Qué elaborar:
Prolonga la entrada de blog sobre el paso del tiempo, titulada «Generación 1970, Candás», a partir de su última oración.

Texto analizado:
Generación 1970, Candás



Los que me leen habitualmente saben que una de los temas recurrentes de este blog es el del tiempo que pasa o, dicho de otra forma, la certeza de que el tiempo es un hilo invisible que nos atraviesa y que va levantando, segundo a segundo, un abismo imposible de vadear entre la persona que somos y la que un día fuimos, entre nuestras esperanzas y nuestras experiencias, entre el pasado que a veces nos gustaría cambiar y que sin embargo ya queda tan lejos y este presente que siempre está a punto de desvanecerse.

Datos siguientes:
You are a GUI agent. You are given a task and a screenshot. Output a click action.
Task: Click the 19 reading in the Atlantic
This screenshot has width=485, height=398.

Respuesta al problema:
Esta noche se celebra en Candás una cena de mis antiguos compañeros de colegio y/o instituto. Me sorprende que, en las fotos del evento que ahora mismo están compartiendo por whatsapp con los muchos que, como yo, por una u otra razón, nos hemos ido a vivir y a trabajar fuera de Asturias, me resulta imposible reconocer a bastantes de ellos. Recuerdo, por supuesto, a los más cercanos y, también, a alguna compañera con la que quizás no llegué a intercambiar más de una docena de palabras, pero que allá por el paleolítico superior me resultaba particularmente interesante por razones que estoy seguro de que no les costará mucho intuir.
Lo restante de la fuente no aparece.